First, were we creating a safe, diverse, inclusive environment, inside our own company, with our own employees? By and large, the answer was, yes, but there were ways we could improve.
Second, and this comes to your question, we asked, what about our product? Our product touches hundreds of millions of people. Is it inclusive? Is it equitable? And we decided it wasn’t doing enough, and that specifically, climate change was going to adversely impact at-risk groups far more than it was going to impact wealthy people. So we ran a hackathon for several days to dive into how we could make our products more accessible, and we went to our utility partners with products specifically designed to help drive the adoption of clean energy tech for low and moderate income families. We’ve been very successful at running those programs with subsidies.
Third, how do we feel about social justice writ large? And, you know, what are we going to do as a company? And in my opinion there are two ends to the spectrum here, Facebook, the negative, and Salesforce, who is a fantastic leader who leans in on social issues. And so we created a kind of mild, medium, spicy version of what it takes to lean in. And we’re very intentional about how we move as a company from mild to medium, and being encouraging when our employees are leaning into spicy.
Tsai: Last question. If you had a whole room of young teenagers that want to build Good Unicorns, what would your advice be to them?
Tuck: Start big. Think of a big problem. In my case, it was climate change, right? Then go examine it and find a place in that problem that is small enough to get started and big enough that you can make an impact.

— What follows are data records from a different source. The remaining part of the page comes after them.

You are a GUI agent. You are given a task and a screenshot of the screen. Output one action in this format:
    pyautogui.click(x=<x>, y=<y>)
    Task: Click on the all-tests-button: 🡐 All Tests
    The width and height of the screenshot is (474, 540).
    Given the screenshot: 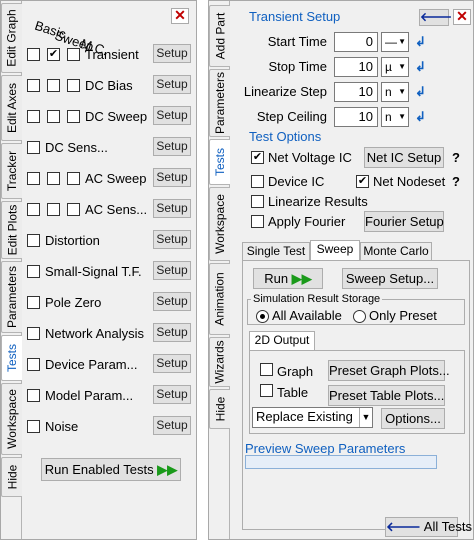 What is the action you would take?
    pyautogui.click(x=428, y=527)
    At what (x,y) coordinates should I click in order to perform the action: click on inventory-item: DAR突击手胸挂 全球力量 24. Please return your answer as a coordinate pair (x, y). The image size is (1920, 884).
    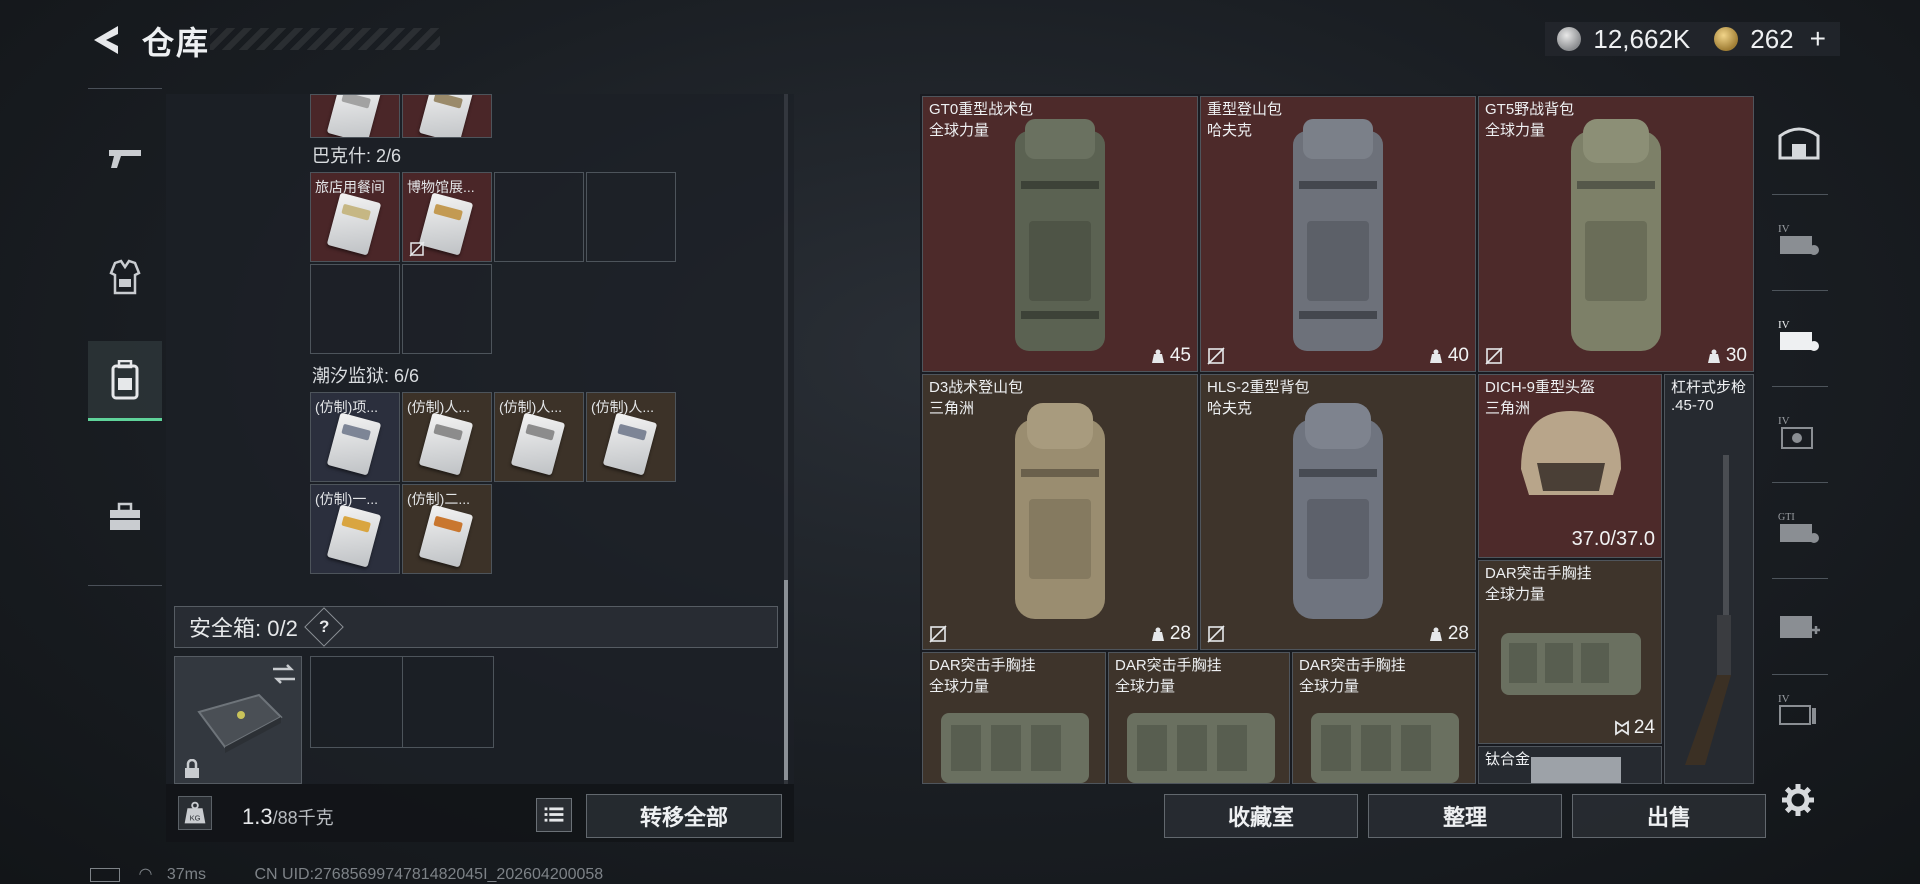
    Looking at the image, I should click on (1570, 652).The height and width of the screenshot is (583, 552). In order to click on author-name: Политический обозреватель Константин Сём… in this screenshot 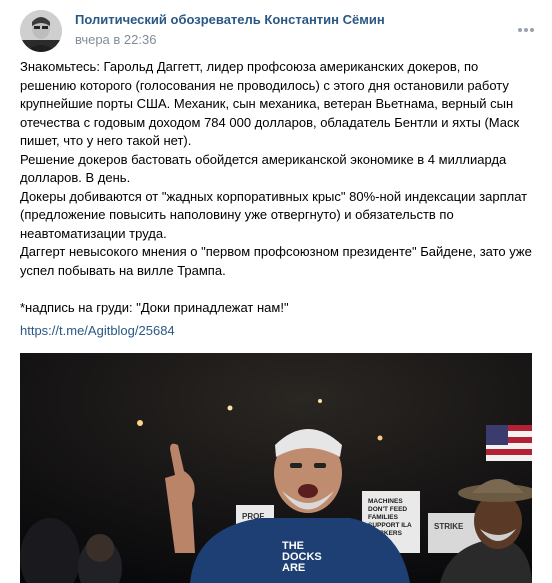, I will do `click(230, 20)`.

The next thing is, become a B-Corp, because there’s a huge community of people who are trying to do good in the world with business, and you can learn from them and be supported by them. We haven’t found a better thing than being a B-Corp. We’re going to go public at some point and our plan is to be one of the biggest B-corporations out there. We look up to Patagonia and all these other folks leading the way here. There’s a great community there that can help you as an entrepreneur. This is the balance, you know. You’ve got to make money as a force for good.
And then just don’t give up. I’ve had nights where I’ve literally cried myself to sleep. But never did I think about giving up.